According to the Economic Freedom of the World Annual Report (published by the Fraser Institute in cooperation with the Cato Institute and others), Argentina ranks 105 out of 141 countries surveyed. Similarly, the 2010 Index of Economic Freedom (published by the Heritage Foundation and the Wall Street Journal) ranks Argentina 135 out of the 179 countries surveyed. (The U.S. is No. 8 and falling.)
The U.S. has a per capita income of about $47,000 per year, while Argentina’s is just $14,000 on a purchasing‐power parity (PPP) basis. A hundred years ago, Argentina’s per capita income was about 80 percent of that in the U.S. If Argentina had done as well relatively as the United States, it would have a per capita income of about $38,000 today. Countries can become wealthy in a few decades, as have South Korea, Taiwan, Hong Kong, Singapore and Finland, by following the correct economic policies. They also can become relatively poor, as have Argentina, Cuba and Venezuela, by doing the wrong things.
Argentina has extensive import bans and controls. The Obama administration has been advocating protectionist trade policies and has opposed the ratification of previously negotiated trade agreements.
Argentina has income tax rates roughly equivalent to those in the United States but also has a value‐added tax (VAT) and a wealth tax. Officials of the Obama administration and some members of the U.S. Congress are flirting with a VAT.
Argentina has continued to run inflationary monetary policies while at the same time attempting to treat the symptoms through price controls. The U.S. Federal Reserve has greatly increased the money supply, which is likely to produce future inflation. Officials of the Obama administration, at times, have advocated price controls of insurance companies, medical suppliers, financial institutions and even fees for carry‐on luggage on airplanes.
Argentina’s largest bank is state‐owned, as are a number of its other banks. The Obama administration forced a number of large American banks to become partially government‐owned. The two largest mortgage institutions in the United States — Fannie Mae and Freddie Mac — are now largely government‐owned‐and‐controlled.
Argentine courts are slow and corrupt. Property rights are not secure, and the government has willfully understated inflation statistics, causing foreign and domestic bondholders to lose much of their investments. The Obama administration unilaterally took away bondholders’ rights in the GM and Chrysler cases and, in essence, took their assets and turned them over to the unions that had supported Mr. Obama.
Argentina has extensive labor regulations to favor unions, which greatly increase the cost of hiring. The Obama administration has supported costly labor regulations that the unions favor, which eventually will drive up the cost of hiring workers and result in higher unemployment.

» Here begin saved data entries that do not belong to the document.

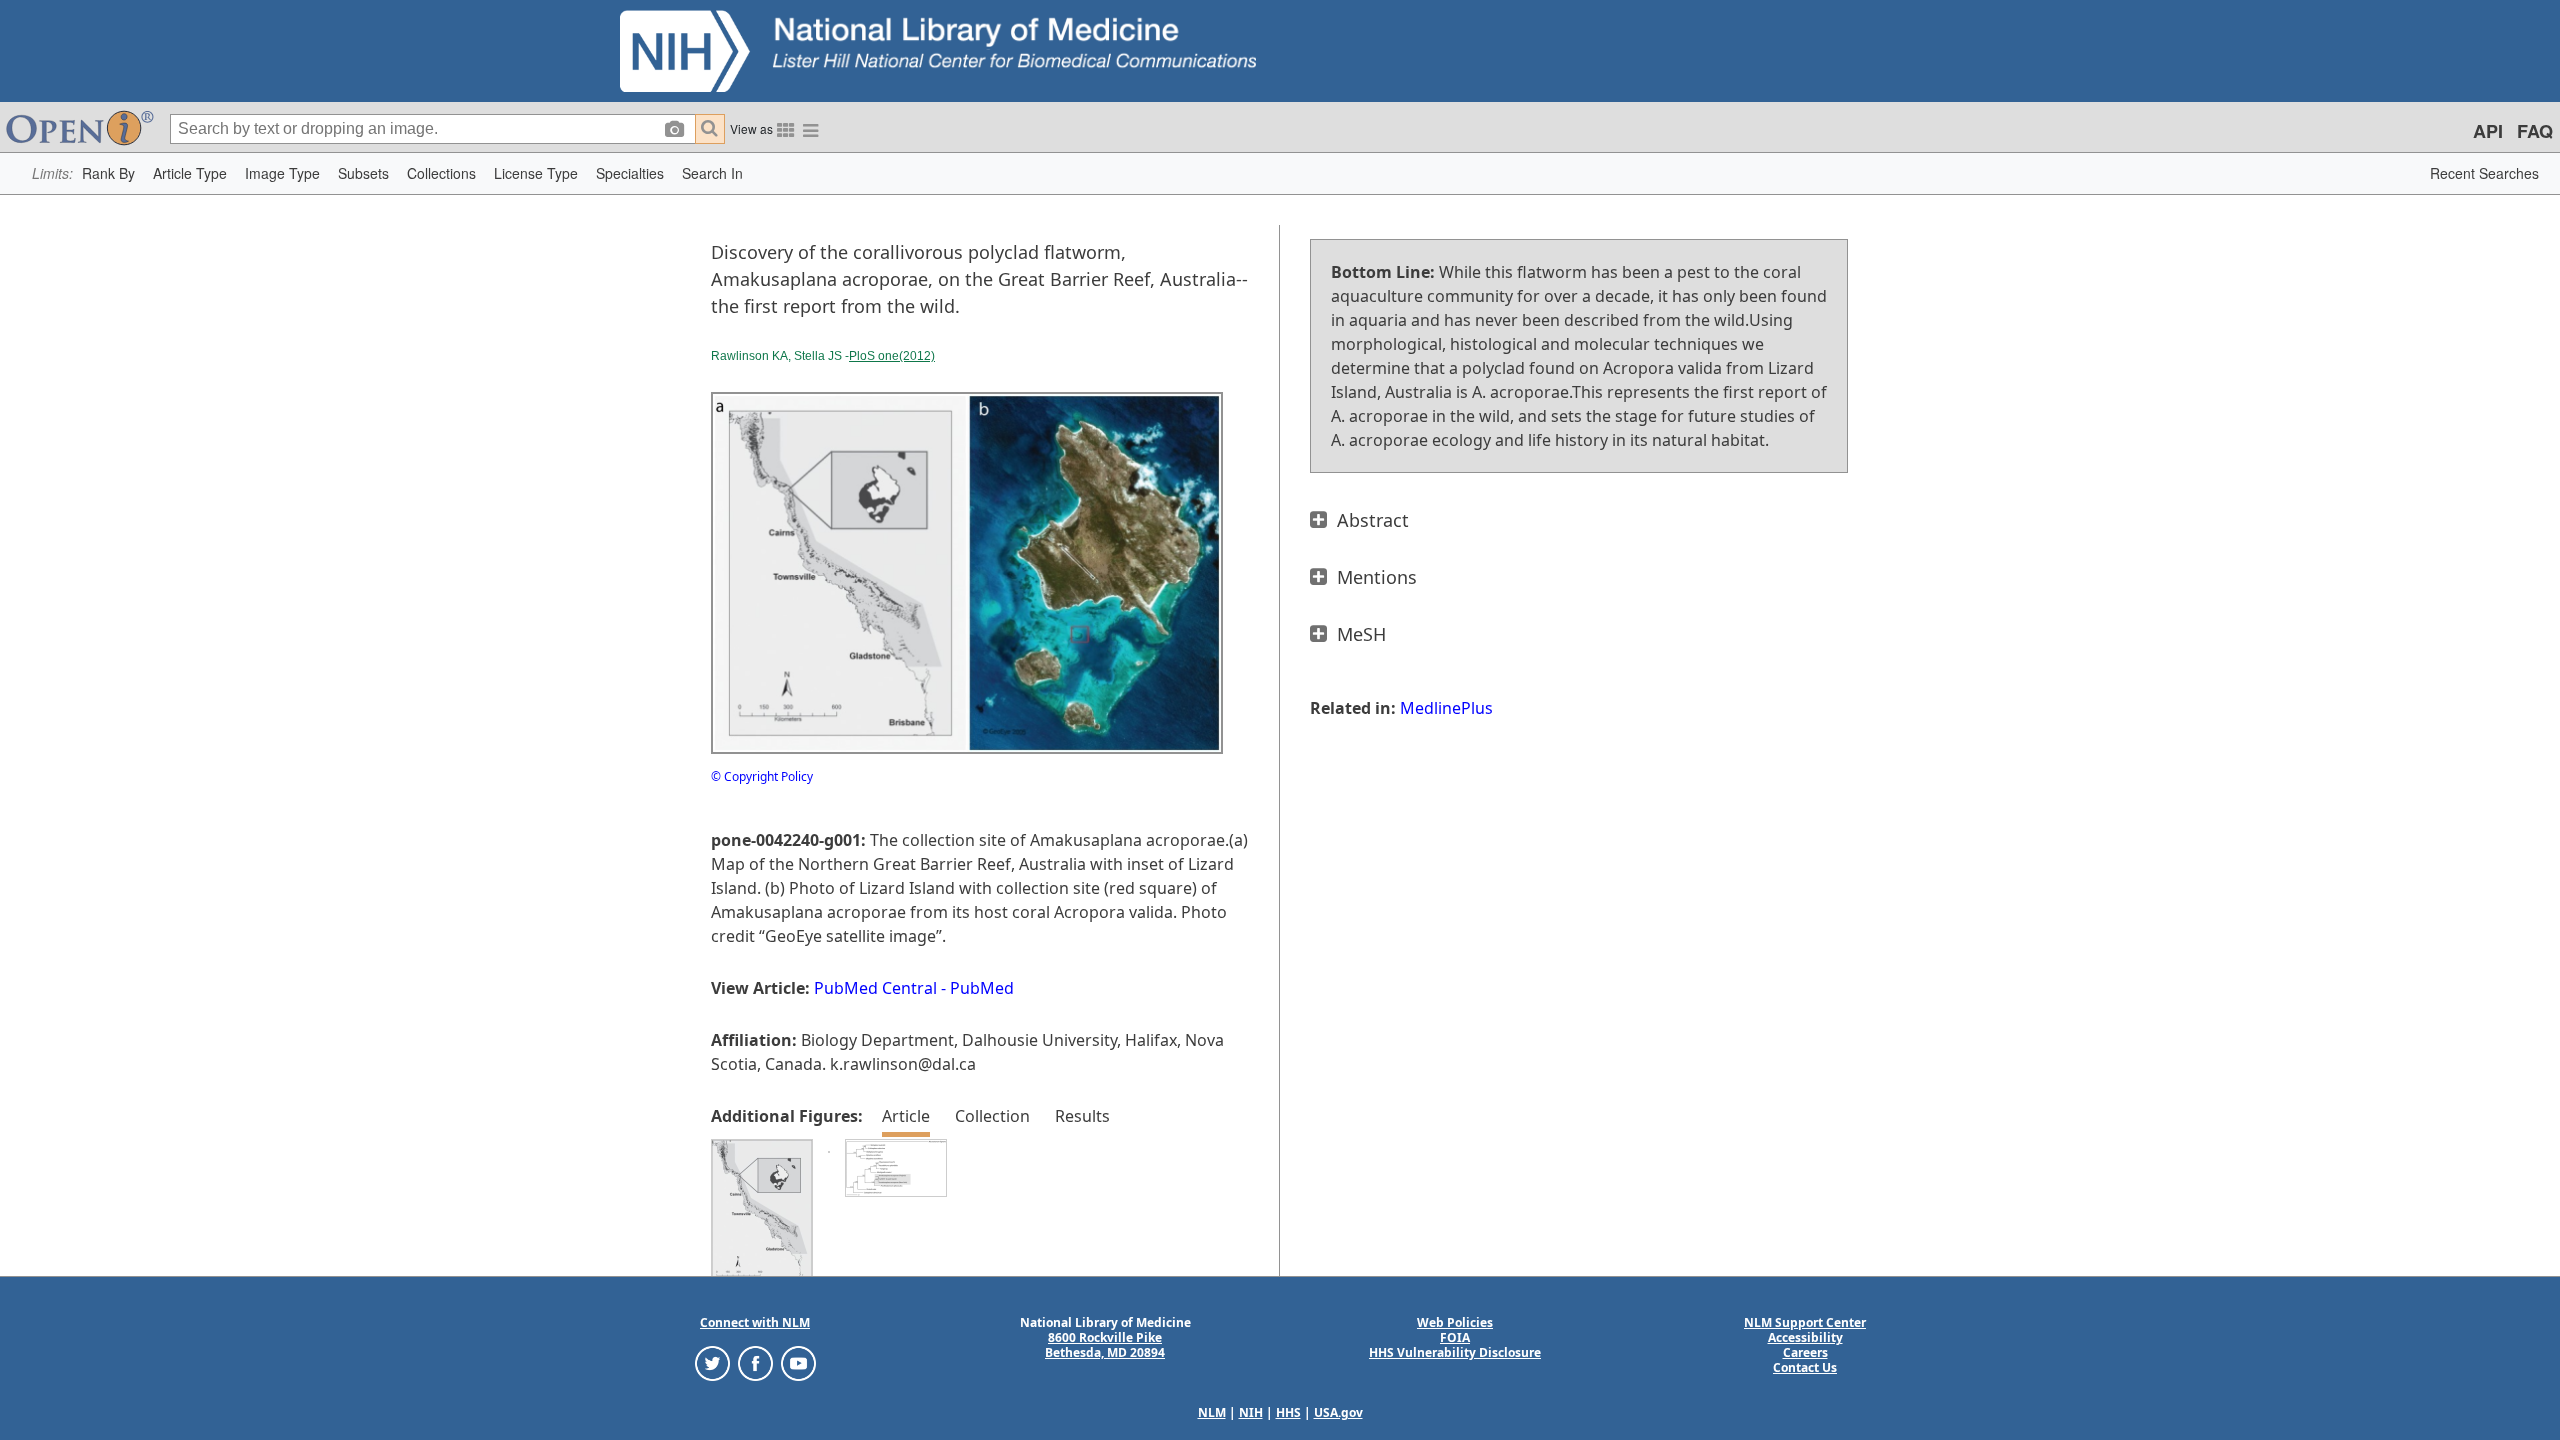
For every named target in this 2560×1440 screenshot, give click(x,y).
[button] (108, 173)
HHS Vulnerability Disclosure (1455, 1352)
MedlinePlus (1446, 708)
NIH (1251, 1412)
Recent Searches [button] (2484, 173)
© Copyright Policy (762, 776)
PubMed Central (875, 988)
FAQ (2535, 131)
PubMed (982, 988)
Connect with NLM (755, 1322)
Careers (1805, 1352)
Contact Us (1805, 1367)
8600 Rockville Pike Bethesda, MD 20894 (1105, 1345)
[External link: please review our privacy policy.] (712, 1362)
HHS (1288, 1412)
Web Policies (1455, 1322)
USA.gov (1338, 1412)
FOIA (1455, 1337)
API (2488, 131)
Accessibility (1805, 1337)
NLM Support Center (1805, 1322)
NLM (1212, 1412)
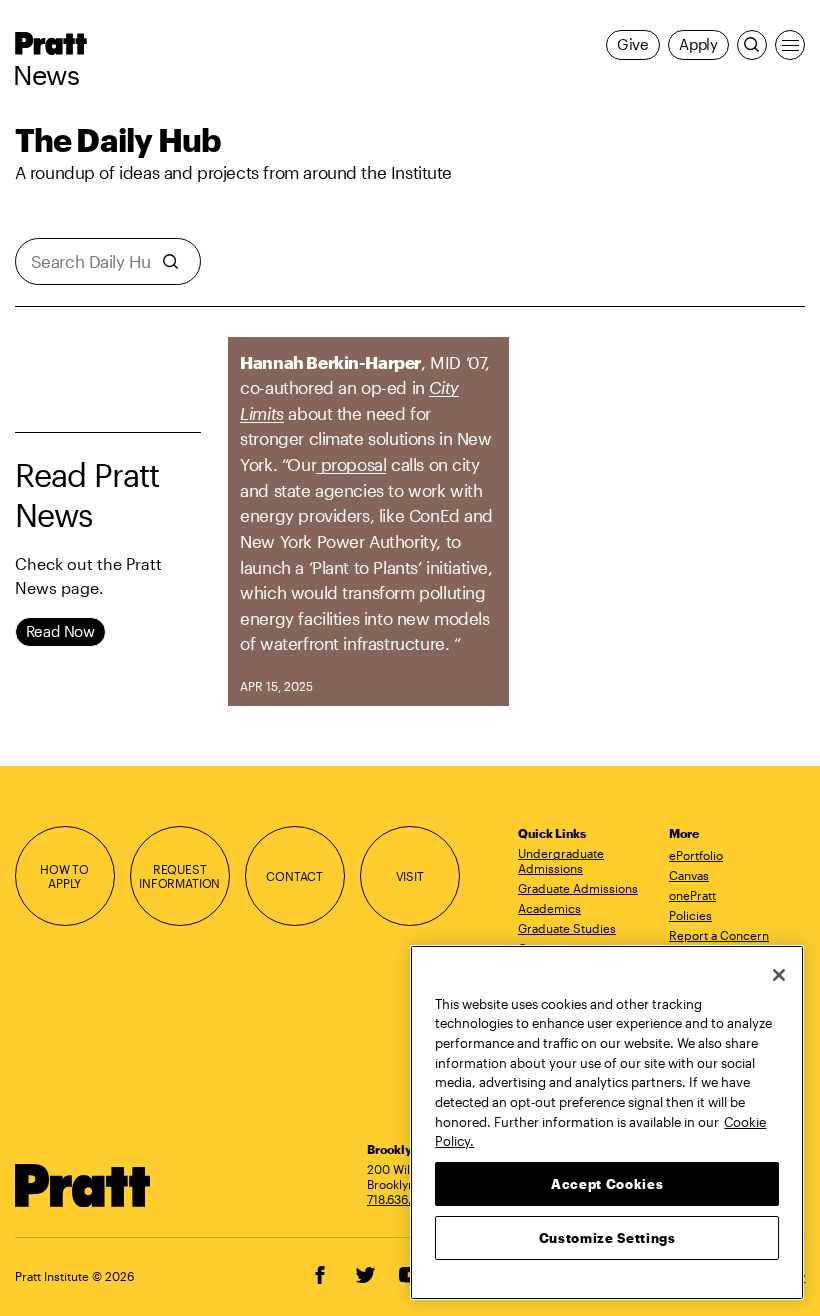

Argentina has a long history of deficit spending, which, in turn, has made government debt burdens so high that the government refuses to pay the debt to the private domestic and international debt holders. Over the next 30 years, economists associated with the Bank for International Settlements in Basel, Switzerland, estimate (as have many U.S. economists) that the U.S. public debt will rise to between 200 percent and 500 percent of GDP. (It is now about 60 percent.) Debt levels of 200 percent to 500 percent cannot be supported; hence, the debt holders will face erosion of their capital through either inflation or nonpayment.
The U.S. is not yet Argentina, but, if many of the policies of the Obama administration are not reversed, America will only get poorer and, in as little as 30 years, become a middle‐income country, while dozens of other countries will enjoy a higher standard of living.